_WHAT TO PRODUCE:_
This task calls for copying every line of the records that includes the word "Create".
═════ DATA UNDER STUDY ═════
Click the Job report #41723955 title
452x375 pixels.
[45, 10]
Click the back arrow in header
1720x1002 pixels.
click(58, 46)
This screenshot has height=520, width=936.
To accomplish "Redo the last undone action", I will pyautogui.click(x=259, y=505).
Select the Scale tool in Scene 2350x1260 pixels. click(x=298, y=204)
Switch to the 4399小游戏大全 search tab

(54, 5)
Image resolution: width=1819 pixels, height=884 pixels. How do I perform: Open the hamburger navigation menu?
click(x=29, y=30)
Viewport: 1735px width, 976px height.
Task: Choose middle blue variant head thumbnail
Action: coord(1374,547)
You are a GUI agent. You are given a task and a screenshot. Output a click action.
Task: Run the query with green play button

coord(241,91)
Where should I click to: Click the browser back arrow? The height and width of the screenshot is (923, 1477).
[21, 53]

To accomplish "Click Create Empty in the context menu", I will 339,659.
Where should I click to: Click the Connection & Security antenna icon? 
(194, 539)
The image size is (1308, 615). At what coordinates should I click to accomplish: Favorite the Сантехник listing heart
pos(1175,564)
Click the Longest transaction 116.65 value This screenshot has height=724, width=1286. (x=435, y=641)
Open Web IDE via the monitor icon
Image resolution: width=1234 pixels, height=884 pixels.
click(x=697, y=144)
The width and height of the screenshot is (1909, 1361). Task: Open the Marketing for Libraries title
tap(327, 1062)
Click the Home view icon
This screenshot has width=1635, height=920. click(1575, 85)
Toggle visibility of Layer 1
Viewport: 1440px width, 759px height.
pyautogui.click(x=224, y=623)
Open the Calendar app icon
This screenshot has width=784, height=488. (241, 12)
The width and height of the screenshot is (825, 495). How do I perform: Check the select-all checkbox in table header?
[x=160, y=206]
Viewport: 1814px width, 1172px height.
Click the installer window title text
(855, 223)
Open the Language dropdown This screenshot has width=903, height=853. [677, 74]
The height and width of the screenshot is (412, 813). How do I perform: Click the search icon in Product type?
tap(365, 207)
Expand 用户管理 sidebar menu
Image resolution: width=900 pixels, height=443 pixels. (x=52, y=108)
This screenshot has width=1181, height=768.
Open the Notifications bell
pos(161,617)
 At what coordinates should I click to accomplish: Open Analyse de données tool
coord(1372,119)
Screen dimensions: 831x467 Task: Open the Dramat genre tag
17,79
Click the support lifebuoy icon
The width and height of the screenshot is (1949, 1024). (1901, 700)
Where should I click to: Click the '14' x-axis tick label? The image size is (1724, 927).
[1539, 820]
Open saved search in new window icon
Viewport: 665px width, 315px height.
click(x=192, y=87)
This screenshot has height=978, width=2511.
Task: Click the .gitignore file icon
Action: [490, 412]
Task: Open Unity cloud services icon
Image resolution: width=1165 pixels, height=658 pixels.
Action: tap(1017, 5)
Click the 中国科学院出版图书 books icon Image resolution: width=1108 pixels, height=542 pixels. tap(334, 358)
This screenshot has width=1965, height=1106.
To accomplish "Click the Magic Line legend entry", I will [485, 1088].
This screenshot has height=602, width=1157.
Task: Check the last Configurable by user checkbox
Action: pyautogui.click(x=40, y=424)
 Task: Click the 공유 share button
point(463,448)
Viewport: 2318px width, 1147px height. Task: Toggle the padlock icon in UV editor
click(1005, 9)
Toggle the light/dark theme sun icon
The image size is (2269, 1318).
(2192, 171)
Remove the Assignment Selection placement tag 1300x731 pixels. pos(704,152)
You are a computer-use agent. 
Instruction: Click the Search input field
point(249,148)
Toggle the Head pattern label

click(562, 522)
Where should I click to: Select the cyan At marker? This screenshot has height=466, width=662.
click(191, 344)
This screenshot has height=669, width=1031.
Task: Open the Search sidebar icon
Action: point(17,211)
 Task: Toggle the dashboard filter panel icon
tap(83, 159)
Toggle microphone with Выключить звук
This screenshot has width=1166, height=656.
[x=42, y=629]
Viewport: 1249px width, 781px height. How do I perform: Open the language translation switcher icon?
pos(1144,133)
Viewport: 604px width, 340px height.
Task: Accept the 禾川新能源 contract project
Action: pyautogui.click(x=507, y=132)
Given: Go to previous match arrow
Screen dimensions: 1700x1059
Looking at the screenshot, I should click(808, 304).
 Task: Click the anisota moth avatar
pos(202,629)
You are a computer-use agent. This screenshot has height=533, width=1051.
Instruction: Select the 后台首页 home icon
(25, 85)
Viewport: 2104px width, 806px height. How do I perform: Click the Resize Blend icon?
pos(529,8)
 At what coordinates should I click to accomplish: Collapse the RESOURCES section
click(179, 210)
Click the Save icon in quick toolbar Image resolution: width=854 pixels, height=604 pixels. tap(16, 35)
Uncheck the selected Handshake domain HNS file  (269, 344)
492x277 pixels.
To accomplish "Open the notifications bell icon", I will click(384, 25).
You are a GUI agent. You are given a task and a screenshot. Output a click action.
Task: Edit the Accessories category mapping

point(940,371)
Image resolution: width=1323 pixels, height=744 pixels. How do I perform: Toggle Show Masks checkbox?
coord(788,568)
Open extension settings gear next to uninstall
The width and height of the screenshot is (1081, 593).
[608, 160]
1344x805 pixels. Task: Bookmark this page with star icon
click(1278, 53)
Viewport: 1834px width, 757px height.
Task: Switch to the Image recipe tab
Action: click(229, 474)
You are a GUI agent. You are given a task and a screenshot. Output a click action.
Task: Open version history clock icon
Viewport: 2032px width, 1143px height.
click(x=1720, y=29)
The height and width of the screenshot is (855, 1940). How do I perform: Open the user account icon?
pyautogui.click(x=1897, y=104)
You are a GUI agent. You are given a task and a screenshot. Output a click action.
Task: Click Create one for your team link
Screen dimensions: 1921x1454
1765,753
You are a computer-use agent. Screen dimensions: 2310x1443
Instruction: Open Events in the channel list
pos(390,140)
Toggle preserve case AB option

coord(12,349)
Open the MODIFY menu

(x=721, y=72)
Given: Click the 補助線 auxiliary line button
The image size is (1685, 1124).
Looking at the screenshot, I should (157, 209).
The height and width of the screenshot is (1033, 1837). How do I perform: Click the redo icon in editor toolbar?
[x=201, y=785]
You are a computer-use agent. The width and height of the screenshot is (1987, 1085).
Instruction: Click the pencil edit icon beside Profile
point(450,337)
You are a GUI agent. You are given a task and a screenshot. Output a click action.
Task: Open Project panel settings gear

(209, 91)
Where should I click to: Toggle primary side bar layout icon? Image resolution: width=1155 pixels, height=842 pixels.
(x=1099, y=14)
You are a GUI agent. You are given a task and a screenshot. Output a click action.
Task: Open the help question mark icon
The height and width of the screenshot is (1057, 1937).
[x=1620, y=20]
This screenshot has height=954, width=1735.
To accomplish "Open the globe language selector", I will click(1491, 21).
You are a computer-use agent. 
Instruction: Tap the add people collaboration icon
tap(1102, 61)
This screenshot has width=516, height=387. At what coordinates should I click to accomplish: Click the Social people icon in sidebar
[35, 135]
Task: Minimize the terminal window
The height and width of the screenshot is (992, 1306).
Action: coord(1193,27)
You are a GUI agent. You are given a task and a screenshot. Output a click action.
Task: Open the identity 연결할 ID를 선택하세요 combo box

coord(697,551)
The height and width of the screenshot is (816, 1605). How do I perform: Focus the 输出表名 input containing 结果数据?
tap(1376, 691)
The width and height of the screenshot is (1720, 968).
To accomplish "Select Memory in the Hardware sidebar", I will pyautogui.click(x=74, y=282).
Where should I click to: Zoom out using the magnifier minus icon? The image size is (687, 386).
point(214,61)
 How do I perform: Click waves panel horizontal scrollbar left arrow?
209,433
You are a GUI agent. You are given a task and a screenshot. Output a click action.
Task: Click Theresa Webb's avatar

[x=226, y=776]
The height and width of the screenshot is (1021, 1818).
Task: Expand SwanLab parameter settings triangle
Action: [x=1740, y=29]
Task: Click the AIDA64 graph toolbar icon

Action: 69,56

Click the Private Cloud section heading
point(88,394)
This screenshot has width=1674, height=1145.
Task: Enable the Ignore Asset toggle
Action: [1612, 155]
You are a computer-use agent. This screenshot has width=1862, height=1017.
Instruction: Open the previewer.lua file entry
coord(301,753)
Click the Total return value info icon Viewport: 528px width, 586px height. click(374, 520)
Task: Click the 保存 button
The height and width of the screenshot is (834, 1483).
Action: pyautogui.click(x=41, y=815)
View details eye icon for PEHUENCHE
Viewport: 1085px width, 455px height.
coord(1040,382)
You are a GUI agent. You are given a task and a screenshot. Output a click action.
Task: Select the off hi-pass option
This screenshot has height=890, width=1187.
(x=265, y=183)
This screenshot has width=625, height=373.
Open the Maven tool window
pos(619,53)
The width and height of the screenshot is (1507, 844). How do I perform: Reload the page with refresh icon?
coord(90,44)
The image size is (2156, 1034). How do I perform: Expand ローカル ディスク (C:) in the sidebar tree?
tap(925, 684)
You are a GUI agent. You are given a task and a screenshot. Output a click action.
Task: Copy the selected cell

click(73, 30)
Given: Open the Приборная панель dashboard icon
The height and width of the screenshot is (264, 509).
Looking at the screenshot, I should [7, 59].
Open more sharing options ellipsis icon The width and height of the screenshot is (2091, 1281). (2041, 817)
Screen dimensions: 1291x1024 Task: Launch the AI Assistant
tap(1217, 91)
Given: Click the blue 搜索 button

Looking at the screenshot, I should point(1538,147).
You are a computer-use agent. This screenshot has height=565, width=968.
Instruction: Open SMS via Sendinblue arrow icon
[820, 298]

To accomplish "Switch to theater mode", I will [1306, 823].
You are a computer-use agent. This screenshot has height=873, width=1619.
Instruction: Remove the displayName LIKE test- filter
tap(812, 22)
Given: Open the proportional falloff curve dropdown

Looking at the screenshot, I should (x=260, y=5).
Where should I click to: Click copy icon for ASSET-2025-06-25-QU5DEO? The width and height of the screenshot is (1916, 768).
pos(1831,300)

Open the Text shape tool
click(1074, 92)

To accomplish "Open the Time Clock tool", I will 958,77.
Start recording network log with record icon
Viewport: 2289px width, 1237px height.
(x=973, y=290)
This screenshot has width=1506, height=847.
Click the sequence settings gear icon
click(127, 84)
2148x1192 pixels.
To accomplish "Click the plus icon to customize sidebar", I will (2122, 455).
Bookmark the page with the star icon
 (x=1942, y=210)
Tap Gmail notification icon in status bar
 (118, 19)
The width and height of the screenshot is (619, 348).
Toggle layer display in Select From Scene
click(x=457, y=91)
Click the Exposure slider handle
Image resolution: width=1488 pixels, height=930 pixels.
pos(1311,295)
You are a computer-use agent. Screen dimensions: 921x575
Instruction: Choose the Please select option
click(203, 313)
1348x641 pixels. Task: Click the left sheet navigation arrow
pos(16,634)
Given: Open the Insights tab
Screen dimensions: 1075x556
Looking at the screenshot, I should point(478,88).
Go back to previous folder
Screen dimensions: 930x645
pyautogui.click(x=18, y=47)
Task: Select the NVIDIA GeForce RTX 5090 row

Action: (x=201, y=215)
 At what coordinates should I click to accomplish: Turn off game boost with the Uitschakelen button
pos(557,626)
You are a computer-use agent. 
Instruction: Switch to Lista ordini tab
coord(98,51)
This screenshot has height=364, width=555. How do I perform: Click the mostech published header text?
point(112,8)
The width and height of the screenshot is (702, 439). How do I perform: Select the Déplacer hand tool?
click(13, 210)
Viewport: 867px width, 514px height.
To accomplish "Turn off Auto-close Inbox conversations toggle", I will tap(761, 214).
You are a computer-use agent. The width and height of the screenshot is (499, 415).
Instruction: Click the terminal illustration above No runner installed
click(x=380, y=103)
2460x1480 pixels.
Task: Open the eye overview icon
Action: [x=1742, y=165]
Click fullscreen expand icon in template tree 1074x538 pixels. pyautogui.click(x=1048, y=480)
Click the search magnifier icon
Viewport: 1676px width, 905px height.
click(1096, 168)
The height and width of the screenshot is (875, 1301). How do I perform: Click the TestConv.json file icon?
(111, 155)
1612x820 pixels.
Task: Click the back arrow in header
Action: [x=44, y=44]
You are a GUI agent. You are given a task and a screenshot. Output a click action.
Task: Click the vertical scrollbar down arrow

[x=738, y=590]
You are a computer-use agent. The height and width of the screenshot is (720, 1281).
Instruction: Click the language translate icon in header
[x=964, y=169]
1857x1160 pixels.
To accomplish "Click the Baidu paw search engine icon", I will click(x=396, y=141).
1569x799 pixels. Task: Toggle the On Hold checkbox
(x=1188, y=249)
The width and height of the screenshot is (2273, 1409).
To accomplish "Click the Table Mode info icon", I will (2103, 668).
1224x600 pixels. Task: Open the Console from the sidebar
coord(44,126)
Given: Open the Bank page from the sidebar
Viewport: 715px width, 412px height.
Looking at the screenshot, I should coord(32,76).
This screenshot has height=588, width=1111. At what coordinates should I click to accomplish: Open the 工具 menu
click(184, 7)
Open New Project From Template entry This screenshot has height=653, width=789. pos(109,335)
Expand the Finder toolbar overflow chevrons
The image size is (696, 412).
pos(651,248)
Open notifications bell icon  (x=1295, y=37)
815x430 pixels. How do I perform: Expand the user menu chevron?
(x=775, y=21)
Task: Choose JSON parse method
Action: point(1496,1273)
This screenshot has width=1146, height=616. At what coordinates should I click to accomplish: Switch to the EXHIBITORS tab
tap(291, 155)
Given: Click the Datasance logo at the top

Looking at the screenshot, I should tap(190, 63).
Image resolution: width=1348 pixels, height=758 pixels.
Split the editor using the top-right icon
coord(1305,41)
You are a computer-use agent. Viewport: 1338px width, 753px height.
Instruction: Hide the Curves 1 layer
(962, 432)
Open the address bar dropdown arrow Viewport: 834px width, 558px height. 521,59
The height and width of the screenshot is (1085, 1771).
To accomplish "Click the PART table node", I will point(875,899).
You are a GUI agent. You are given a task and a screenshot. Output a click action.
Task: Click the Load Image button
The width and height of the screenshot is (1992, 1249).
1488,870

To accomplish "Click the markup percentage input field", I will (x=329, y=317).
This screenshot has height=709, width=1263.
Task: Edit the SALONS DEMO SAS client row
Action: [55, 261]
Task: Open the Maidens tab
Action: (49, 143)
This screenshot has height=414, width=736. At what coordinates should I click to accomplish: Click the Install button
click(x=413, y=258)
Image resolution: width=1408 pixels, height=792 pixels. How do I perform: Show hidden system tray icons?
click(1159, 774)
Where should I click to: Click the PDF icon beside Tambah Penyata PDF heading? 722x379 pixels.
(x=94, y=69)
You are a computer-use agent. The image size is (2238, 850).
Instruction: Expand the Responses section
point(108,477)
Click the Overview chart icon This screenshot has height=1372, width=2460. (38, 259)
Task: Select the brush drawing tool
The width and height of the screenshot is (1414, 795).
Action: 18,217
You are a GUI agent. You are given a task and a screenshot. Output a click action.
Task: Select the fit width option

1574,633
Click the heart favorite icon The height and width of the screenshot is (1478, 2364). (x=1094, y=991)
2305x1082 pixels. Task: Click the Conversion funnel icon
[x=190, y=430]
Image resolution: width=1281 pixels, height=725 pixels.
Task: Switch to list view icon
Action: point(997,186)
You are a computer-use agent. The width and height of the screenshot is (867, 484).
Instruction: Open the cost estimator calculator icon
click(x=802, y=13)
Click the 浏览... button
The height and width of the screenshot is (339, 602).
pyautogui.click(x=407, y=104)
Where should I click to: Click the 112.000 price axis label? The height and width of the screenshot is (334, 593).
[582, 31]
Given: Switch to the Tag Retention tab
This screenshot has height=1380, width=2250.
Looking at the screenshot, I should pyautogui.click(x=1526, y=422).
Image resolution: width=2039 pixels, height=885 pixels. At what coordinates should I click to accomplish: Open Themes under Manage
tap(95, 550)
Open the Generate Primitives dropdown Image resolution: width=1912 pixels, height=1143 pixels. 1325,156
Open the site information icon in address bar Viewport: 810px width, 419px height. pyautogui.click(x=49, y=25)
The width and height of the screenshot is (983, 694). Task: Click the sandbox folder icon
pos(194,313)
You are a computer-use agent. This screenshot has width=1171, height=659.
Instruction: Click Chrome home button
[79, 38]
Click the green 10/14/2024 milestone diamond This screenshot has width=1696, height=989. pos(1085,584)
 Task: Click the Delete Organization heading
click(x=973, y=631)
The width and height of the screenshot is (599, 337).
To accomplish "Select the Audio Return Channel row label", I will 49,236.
═════
_EXERCISE SOLUTION:_
To accomplish "Click Create Empty in the context menu", I will 339,659.
Task: Click Create one for your team link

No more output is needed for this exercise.